Por lo tanto, es importante que, en el diseño de las políticas de integración, se tenga en consideración las (no) competencias y limitaciones del migrante recién llegado para adecuar mejor las acciones a implementar teniendo en cuenta las características del mercado laboral. Se trataría de acompañarlo para construir los fundamentos de un proyecto de vida exitoso y beneficioso para todos; lo cual pasa por tener opciones en un mercado laboral cada vez más competitivo por ser sujeto a los dictados de una economía liberal.
El caso de la migración subsahariana caracterizada por un alto índice de analfabetismo es paradigmático de esta realidad. En Europa, no saber leer ni escribir puede erigirse en la principal estructura que sostiene el bajísimo techo de vidrio para la concreción de cualquier propósito de formación y de participación laboral diferente de la de vendedor ambulante, temporero agrícola o friegaplatos en la restauración. El carácter informal y precario de estas ocupaciones explica la situación de vulnerabilidad que les afecta más que cualquier otro colectivo y, por consiguiente, la necesidad de recurrir a los subsidios y otros programas de asistencia.
La imagen del migrante económico representa en el imaginario colectivo la de una persona que pone, de facto, en riesgo la sostenibilidad de los servicios de atención social de su nuevo país de residencia.
Un modelo de integración sostenible requiere de la corresponsabilidad de las personas migrantes de esforzarse para mejorar su situación y del deber del Estado de motivar y acompañarlos con el objetivo de que sean plenamente partícipes del engranaje de la maquinaria de provisión social. Sean activos o jubilados, mientras su contribución en el sistema de Estado del bienestar sea residual o nula no podrán pretender percibir los mismos emolumentos que los que sí pueden hacerlo. Muy a menudo, la compasiva imagen de piedad alimentada por los paternalistas y asumida por algunas personas migrantes cuelga de la idea de incapacidad para justificar, a continuación, una acción de asistencia caritativa continuada.

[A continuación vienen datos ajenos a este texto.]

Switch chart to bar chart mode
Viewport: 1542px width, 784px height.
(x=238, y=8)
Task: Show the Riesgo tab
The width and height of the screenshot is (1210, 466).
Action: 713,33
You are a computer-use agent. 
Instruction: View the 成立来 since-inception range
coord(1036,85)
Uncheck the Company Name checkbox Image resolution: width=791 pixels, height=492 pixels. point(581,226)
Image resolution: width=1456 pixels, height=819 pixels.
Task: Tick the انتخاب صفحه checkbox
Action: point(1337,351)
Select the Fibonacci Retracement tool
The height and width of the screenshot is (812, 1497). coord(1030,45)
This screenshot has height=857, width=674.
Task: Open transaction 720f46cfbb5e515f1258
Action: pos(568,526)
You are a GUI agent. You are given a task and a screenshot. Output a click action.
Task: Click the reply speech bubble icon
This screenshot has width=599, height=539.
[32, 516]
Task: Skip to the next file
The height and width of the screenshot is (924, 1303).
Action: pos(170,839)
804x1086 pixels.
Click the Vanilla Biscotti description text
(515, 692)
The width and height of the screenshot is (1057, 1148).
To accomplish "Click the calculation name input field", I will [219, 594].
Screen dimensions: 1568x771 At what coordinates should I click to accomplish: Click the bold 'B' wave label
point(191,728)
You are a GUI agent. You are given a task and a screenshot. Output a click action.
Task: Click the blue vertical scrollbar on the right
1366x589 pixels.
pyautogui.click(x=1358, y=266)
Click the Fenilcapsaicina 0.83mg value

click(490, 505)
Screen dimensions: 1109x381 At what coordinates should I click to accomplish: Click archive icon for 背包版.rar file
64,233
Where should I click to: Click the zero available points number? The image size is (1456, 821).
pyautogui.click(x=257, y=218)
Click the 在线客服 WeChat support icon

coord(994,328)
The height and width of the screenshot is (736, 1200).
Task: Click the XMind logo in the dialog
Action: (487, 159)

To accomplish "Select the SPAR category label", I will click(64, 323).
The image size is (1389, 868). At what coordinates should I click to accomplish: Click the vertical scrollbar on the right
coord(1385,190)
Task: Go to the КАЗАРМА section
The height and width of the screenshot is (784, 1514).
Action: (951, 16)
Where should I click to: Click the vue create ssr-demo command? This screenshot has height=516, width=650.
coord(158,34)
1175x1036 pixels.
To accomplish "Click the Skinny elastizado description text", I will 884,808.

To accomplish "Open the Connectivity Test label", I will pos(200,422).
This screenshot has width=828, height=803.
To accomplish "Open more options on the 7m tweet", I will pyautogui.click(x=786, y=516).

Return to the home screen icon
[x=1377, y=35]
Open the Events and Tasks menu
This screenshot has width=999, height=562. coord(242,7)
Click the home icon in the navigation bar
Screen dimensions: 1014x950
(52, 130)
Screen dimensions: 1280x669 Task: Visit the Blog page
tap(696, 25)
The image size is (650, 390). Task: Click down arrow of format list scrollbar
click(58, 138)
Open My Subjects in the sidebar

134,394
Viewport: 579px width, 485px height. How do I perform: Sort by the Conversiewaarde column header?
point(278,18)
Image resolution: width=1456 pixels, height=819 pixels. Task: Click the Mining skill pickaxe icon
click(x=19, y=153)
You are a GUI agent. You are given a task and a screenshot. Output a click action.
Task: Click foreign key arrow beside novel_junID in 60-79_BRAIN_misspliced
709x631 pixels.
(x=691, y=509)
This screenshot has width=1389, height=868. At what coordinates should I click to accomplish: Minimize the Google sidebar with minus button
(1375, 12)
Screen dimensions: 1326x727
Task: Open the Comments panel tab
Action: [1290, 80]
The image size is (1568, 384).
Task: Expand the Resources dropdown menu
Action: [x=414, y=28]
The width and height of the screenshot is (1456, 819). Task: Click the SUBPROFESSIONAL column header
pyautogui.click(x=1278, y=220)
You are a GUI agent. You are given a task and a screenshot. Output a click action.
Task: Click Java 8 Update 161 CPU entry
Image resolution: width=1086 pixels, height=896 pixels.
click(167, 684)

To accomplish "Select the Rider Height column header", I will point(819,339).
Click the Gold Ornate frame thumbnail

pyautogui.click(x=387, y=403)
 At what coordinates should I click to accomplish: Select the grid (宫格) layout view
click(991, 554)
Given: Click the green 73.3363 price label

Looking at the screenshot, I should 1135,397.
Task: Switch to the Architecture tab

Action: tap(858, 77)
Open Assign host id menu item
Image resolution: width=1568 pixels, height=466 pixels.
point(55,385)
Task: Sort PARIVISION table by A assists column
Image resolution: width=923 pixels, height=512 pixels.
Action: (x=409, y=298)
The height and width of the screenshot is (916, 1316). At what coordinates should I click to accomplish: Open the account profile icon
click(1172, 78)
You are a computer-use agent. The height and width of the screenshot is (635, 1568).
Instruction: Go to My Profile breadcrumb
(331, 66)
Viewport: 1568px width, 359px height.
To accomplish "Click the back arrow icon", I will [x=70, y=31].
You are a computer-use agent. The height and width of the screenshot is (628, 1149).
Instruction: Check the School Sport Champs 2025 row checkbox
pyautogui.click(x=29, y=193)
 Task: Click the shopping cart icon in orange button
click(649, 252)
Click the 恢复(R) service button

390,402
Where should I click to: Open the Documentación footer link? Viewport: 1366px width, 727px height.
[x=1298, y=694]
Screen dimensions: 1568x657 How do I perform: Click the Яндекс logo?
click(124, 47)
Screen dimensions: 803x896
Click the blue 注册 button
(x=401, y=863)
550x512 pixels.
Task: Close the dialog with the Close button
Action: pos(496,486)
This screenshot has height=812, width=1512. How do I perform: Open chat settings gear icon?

Obviando los clásicos tópicos acerca de la propensión de las personas migrantes a no trabajar prefiriendo comportarse en parásitos del sistema, conviene preguntarnos si la estructura del Estado del Bienestar español hace factible el encaje de este último dado su perfil, estatus legal y situación familiar. Y, si no es así, podemos preguntarnos si las consecuencias de tal constreñimiento no acaban teniendo unos efectos que hacen difícil un proceso de integración exitoso.
La imagen del migrante económico (porque viene de un país empobrecido) representa en el imaginario colectivo la de una persona que pone, de facto, en riesgo la sostenibilidad de los servicios de atención social de su nuevo país de residencia. Dos argumentos falaces sustentan esta postura: a) son muchos, vagos y pasivos y, b) dependen de las ayudas y no hacen nada para revertir esta situación.
Las personas migrantes anhelan, más que nadie, poder ganarse la vida, contribuir al desarrollo local y no depender de una ayuda. Aplicado a la situación de los migrantes, el adagio según el cual “hay que enseñar a pescar en vez de dar pescado cada día” es viable únicamente si la referida formación aboca en un efectivo acceso a los lugares de pesca (con la pertinente licencia) y una mínima garantía de sobrevivir ante la devastadora industria pesquera.